Data for this task:
━━━━━━━━━━━━━━━━
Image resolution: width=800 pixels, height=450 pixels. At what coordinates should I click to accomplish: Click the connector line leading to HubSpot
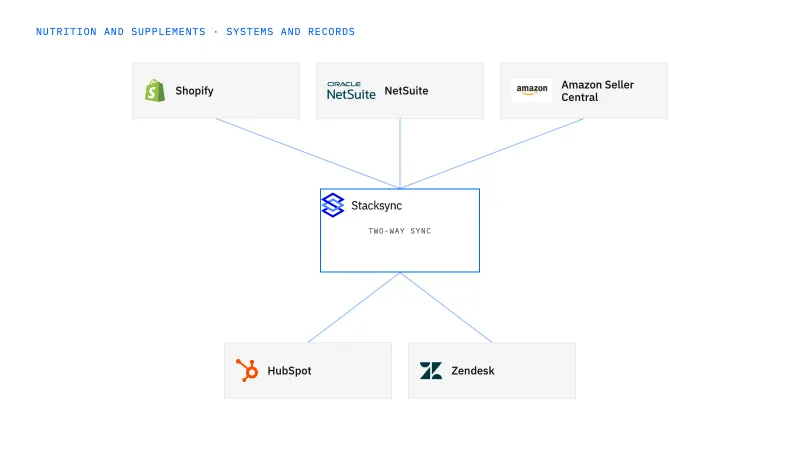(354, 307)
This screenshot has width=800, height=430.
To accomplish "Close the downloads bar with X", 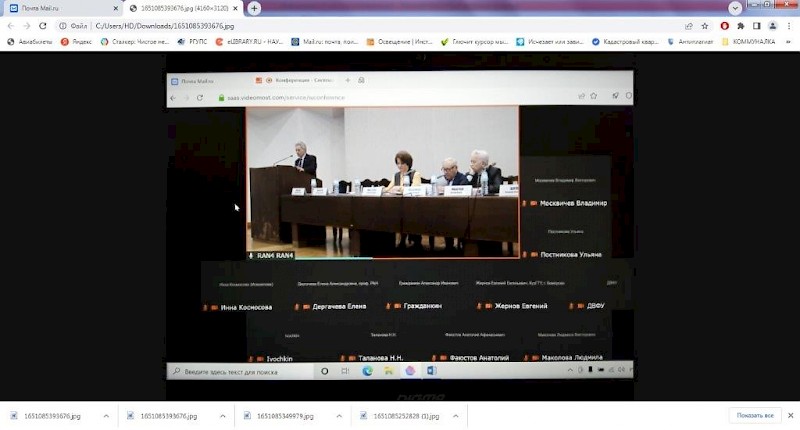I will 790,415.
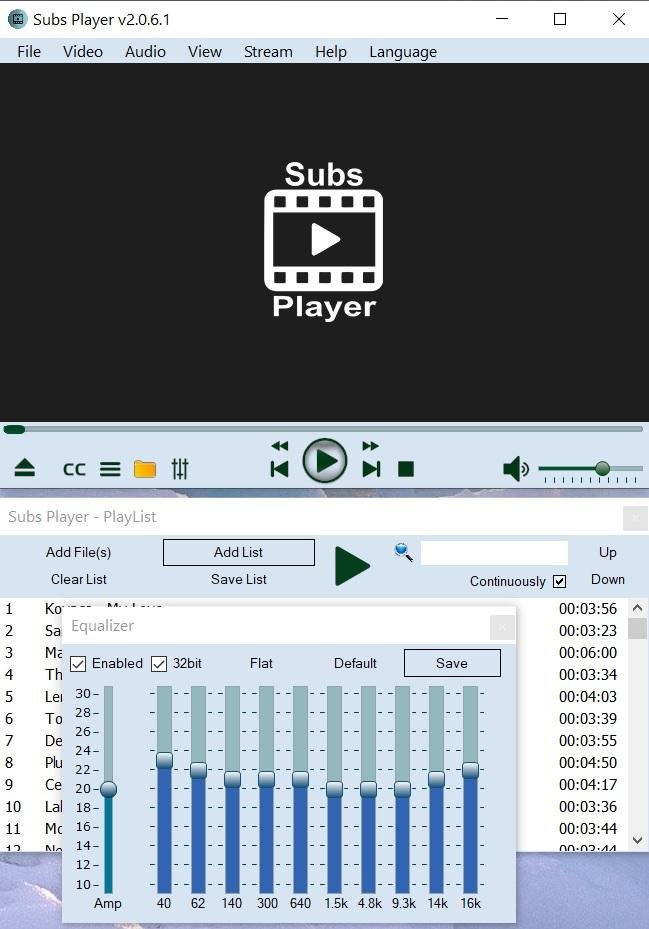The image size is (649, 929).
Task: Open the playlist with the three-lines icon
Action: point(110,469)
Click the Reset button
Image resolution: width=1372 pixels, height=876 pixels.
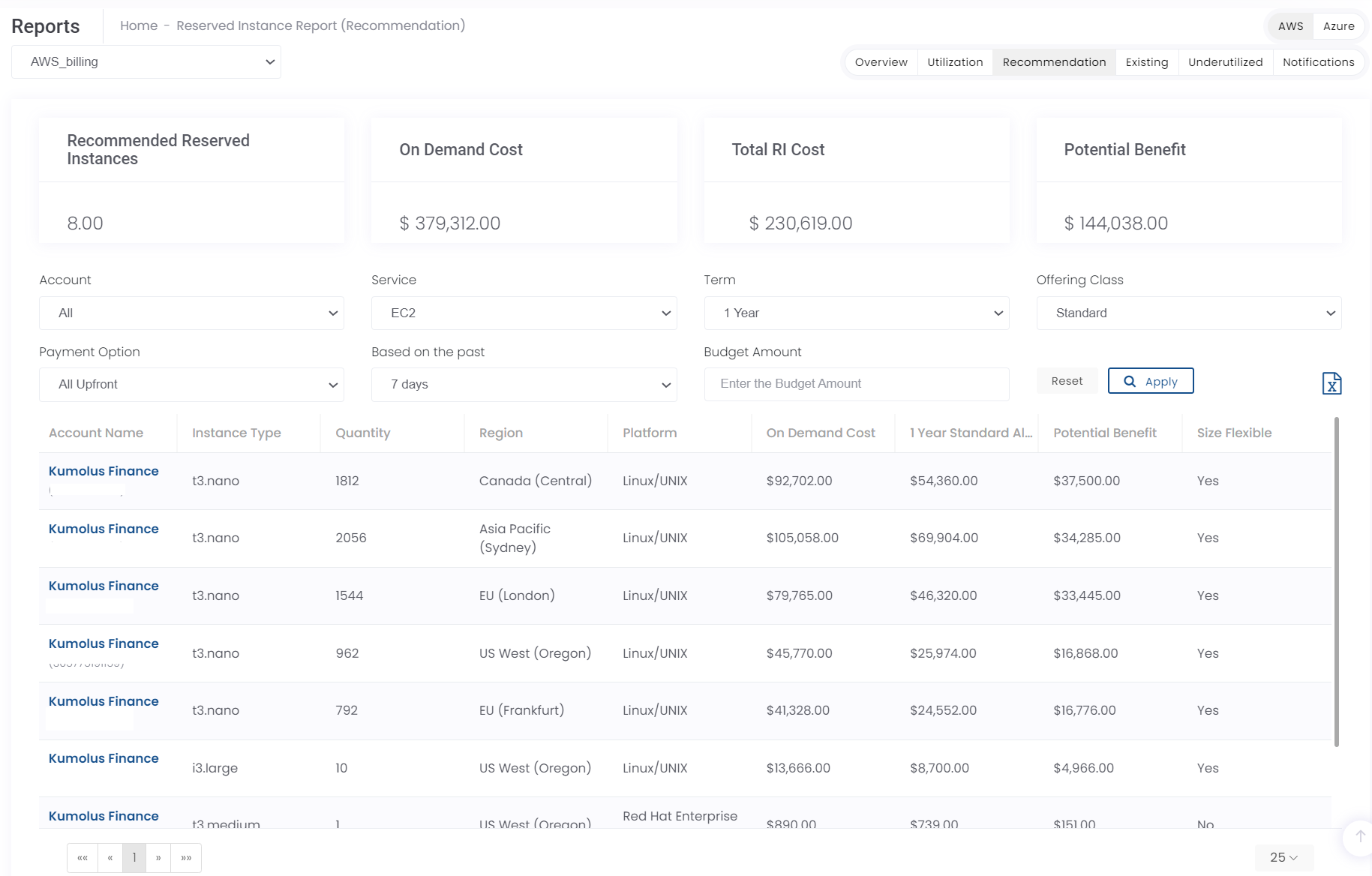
━━━━━━━━━━━━━━━━
What you need to do: From the line containing "Click the Reset button" to the final line of the entries, both included, transcribe every line exactly, omit the pictures, and add nothing more.

Expected answer:
Click the Reset button
Image resolution: width=1372 pixels, height=876 pixels.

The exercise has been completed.